Write out each of the rows below word for word, leaving out the pictures.

(Click-target data)
________________
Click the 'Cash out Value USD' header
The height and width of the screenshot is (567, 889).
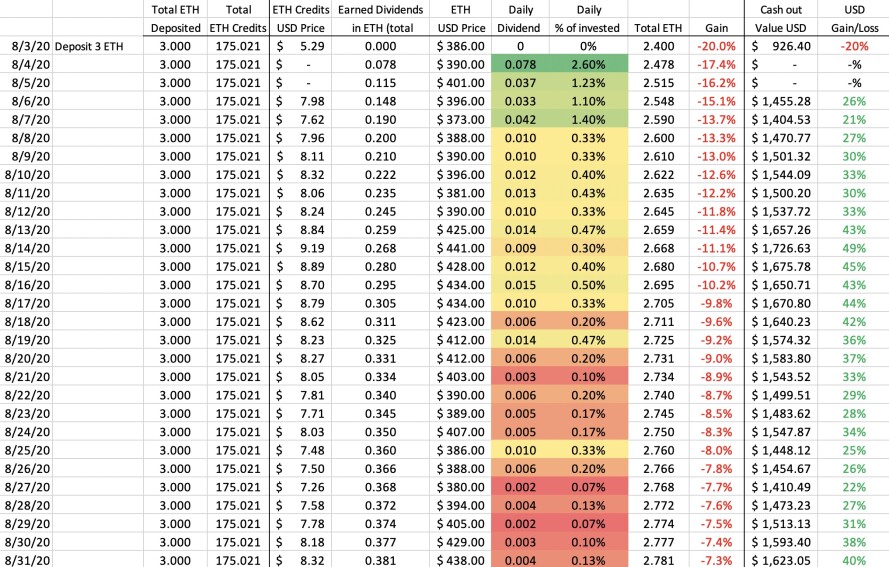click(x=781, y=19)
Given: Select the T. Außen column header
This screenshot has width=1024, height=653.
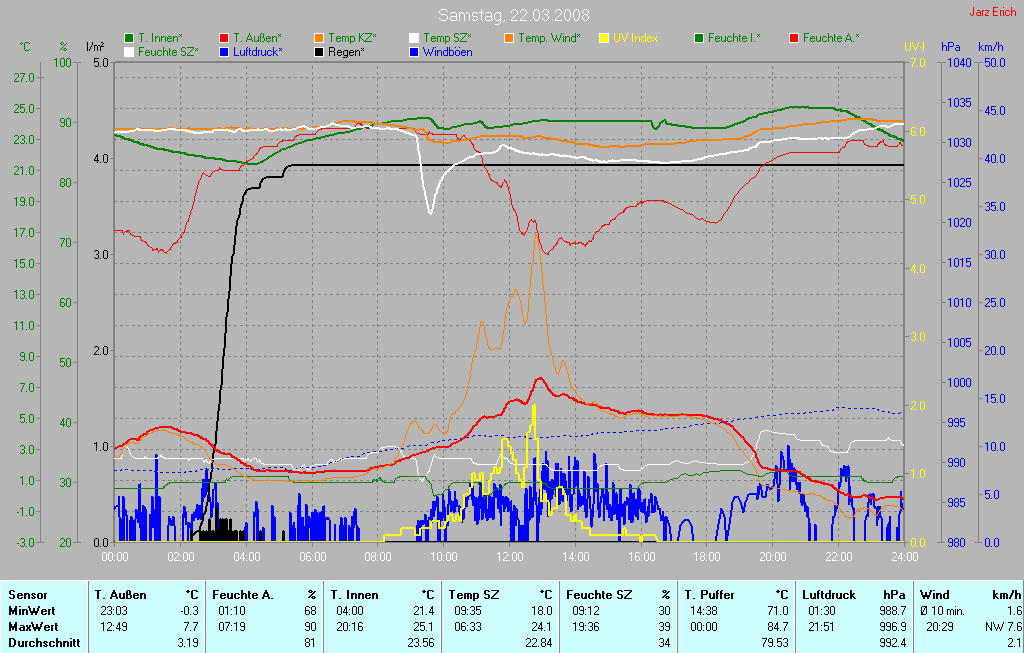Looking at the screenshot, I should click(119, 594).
________________
Full solution:
Click the 'Cash out Value USD' header
The height and width of the screenshot is (567, 889).
click(x=781, y=19)
Given: Select the T. Außen column header
This screenshot has width=1024, height=653.
Looking at the screenshot, I should click(119, 594).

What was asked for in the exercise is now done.